An enterprise-wide business continuity testing policy should be established by the board and senior management and should set expectations for business lines and support functions to follow in implementing testing strategies and test plans. The policy should establish a testing cycle that increases in scope and complexity over time. As such, the testing policy should continuously improve by adapting to changes in business conditions and supporting expanded integration testing.
The testing policy should incorporate the use of a BIA and risk assessment for developing enterprise-wide and business line continuity testing strategies. The policy should identify key roles and responsibilities and establish minimum requirements for the institution's business continuity testing, including baseline requirements for frequency, scope, and reporting test results.
Testing policies will vary depending on the size and risk profile of the institution. While all institutions should develop testing policies on an enterprise-wide basis and involve essential employees in the testing process, some considerations differ depending on whether the institution relies on service providers (serviced institutions) or whether it processes its work internally (in-house).
A serviced institution's testing policy should include guidelines addressing tests between the financial institution and its service provider.Refer to the following guidance included in the FFIEC IT Examination Handbook for additional information: June 2004 "Outsourcing Technology Services Booklet" in the section entitled, Related Topics, and the June 2004 "Management Booklet" in the section entitled, Management Considerations for Technology Service Providers. Serviced institutions should test communication and connectivity procedures to be followed when either the financial institution's or service provider's systems, at their primary or alternate sites, are inoperable. Serviced institutions should participate in tests with their critical service providers to ensure that institution employees fully understand the recovery process.

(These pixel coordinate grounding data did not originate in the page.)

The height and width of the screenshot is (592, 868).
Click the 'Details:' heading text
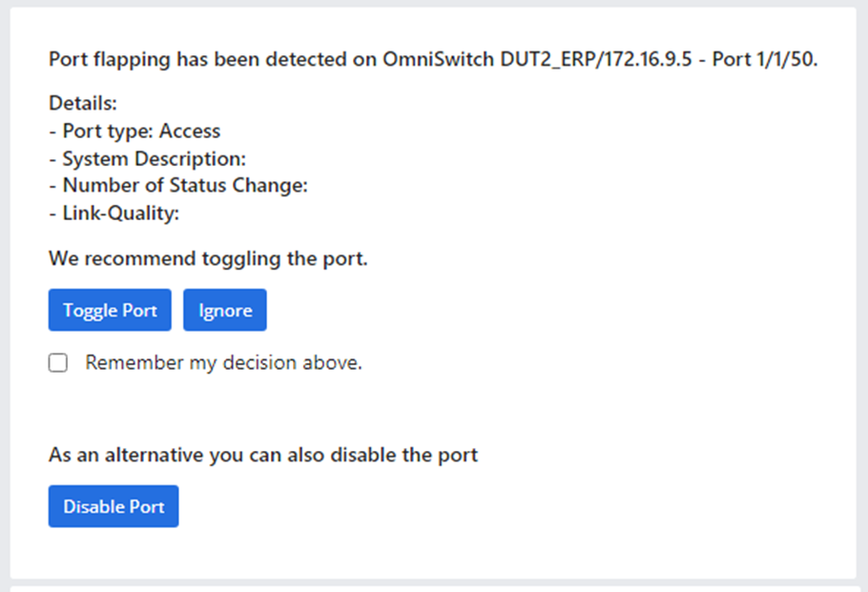coord(83,103)
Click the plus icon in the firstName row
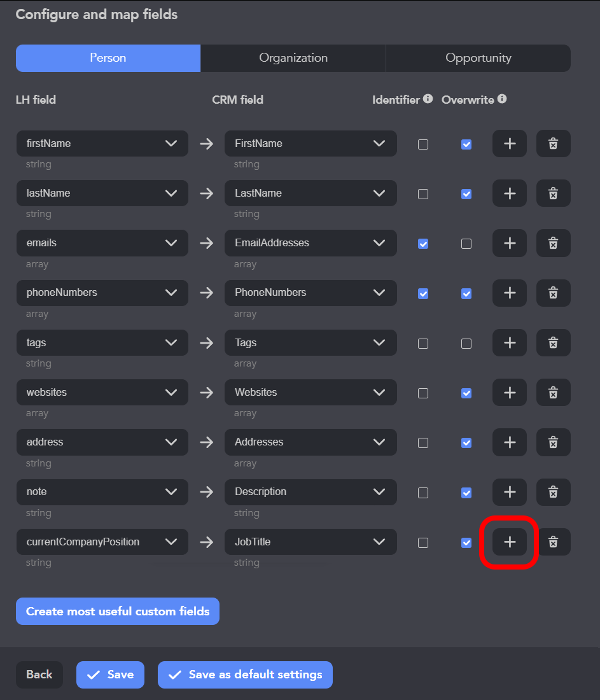Viewport: 600px width, 700px height. pos(509,144)
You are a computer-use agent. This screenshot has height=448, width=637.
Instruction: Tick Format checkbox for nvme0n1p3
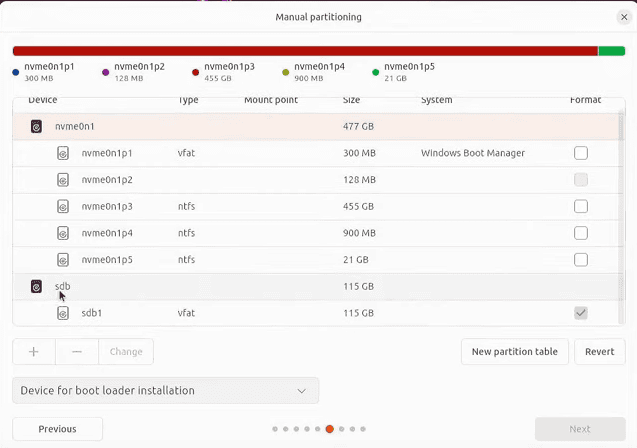click(580, 206)
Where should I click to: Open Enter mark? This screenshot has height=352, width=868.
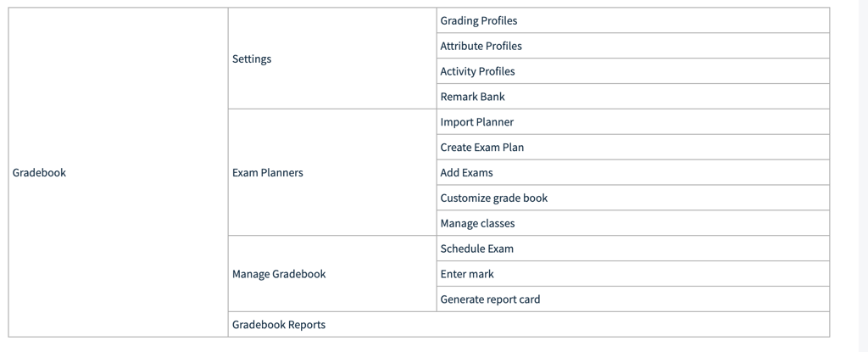[x=467, y=275]
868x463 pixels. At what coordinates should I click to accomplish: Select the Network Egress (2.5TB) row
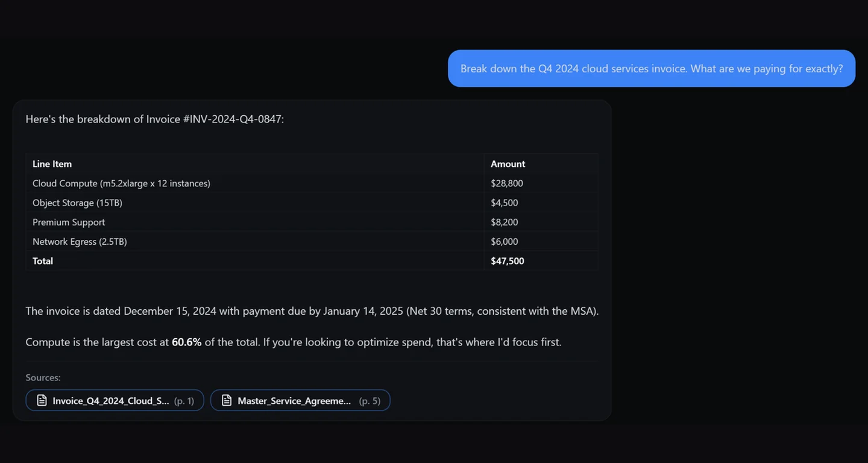pos(80,241)

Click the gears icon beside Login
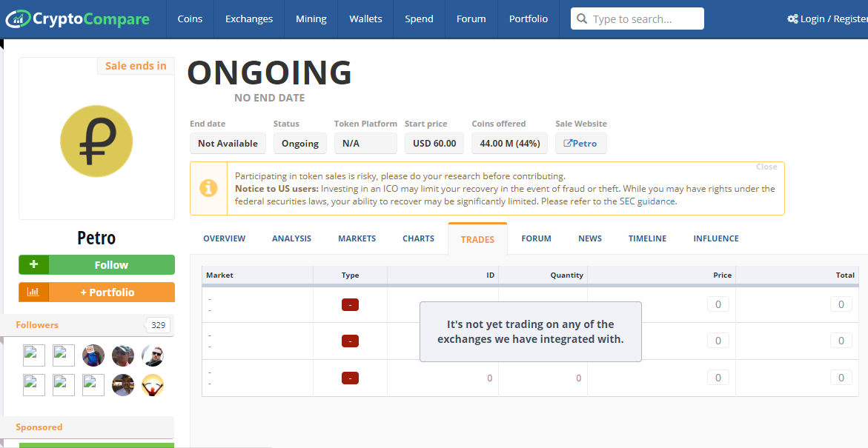coord(792,19)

The testing policy for in-house institutions should address the active involvement of personnel when systems and data files are tested. In-house institutions often send their back-up media to a recovery site to be processed by the back-up service provider's employees. This is not a sufficient test of an institution's BCP and is considered ineffective because financial institution employees are not directly involved in the testing process. As a result, the institution cannot verify that tests were conducted properly and institution personnel may not be familiar with recovery procedures and related logistics in the event of a true disaster.
Once an institution develops the testing policy, this policy is typically implemented through the development of testing strategies that include the testing scope and objectives and test planning using various scenarios and testing methods.
The testing policy should include enterprise-wide testing strategies that establish expectations for individual business lines.Business lines include all internal and external supporting functions, such as IT and facilities management. across the testing life cycle of planning, execution, measurement, reporting, and test process improvement. The testing strategy should include the following:
- Expectations for business lines and support functions to demonstrate the achievement of business continuity test objectives consistent with the BIA and risk assessment;
- A description of the depth and breadth of testing to be accomplished;
- The involvement of staff, technology, and facilities;
- Expectations for testing internal and external interdependencies; and
- An evaluation of the reasonableness of assumptions used in developing the testing strategy.
Testing strategies should include the testing scope and objectives, which clearly define what functions, systems, or processes are going to be tested and what will constitute a successful test. The objective of a testing program is to ensure that the business continuity planning process is accurate, relevant, and viable under adverse conditions. Therefore, the business continuity planning process should be tested at least annually, with more frequent testing required when significant changes have occurred in business operations. Testing should include applications and business functions that were identified during the BIA. The BIA determines the recovery point objectives and recovery time objectives, which then help determine the appropriate recovery strategy. Validation of the RPOs and RTOs is important to ensure that they are attainable
Testing objectives should start simply, and gradually increase in complexity and scope. The scope of individual tests can be continually expanded to eventually encompass enterprise-wide testing and testing with vendors and key market participants. Achieving the following objectives provides progressive levels of assurance and confidence in the plan. At a minimum, the testing scope and objectives should:
- Not jeopardize normal business operations;
- Gradually increase the complexity, level of participation, functions, and physical locations involved;
- Demonstrate a variety of management and response proficiencies under simulated crisis conditions, progressively involving more resources and participants;
- Uncover inadequacies so that testing procedures can be revised;
- Consider deviating from the test script to interject unplanned events, such as the loss of key individuals or services; and
- Involve a sufficient volume of all types of transactions to ensure adequate capacity and functionality of the recovery facility.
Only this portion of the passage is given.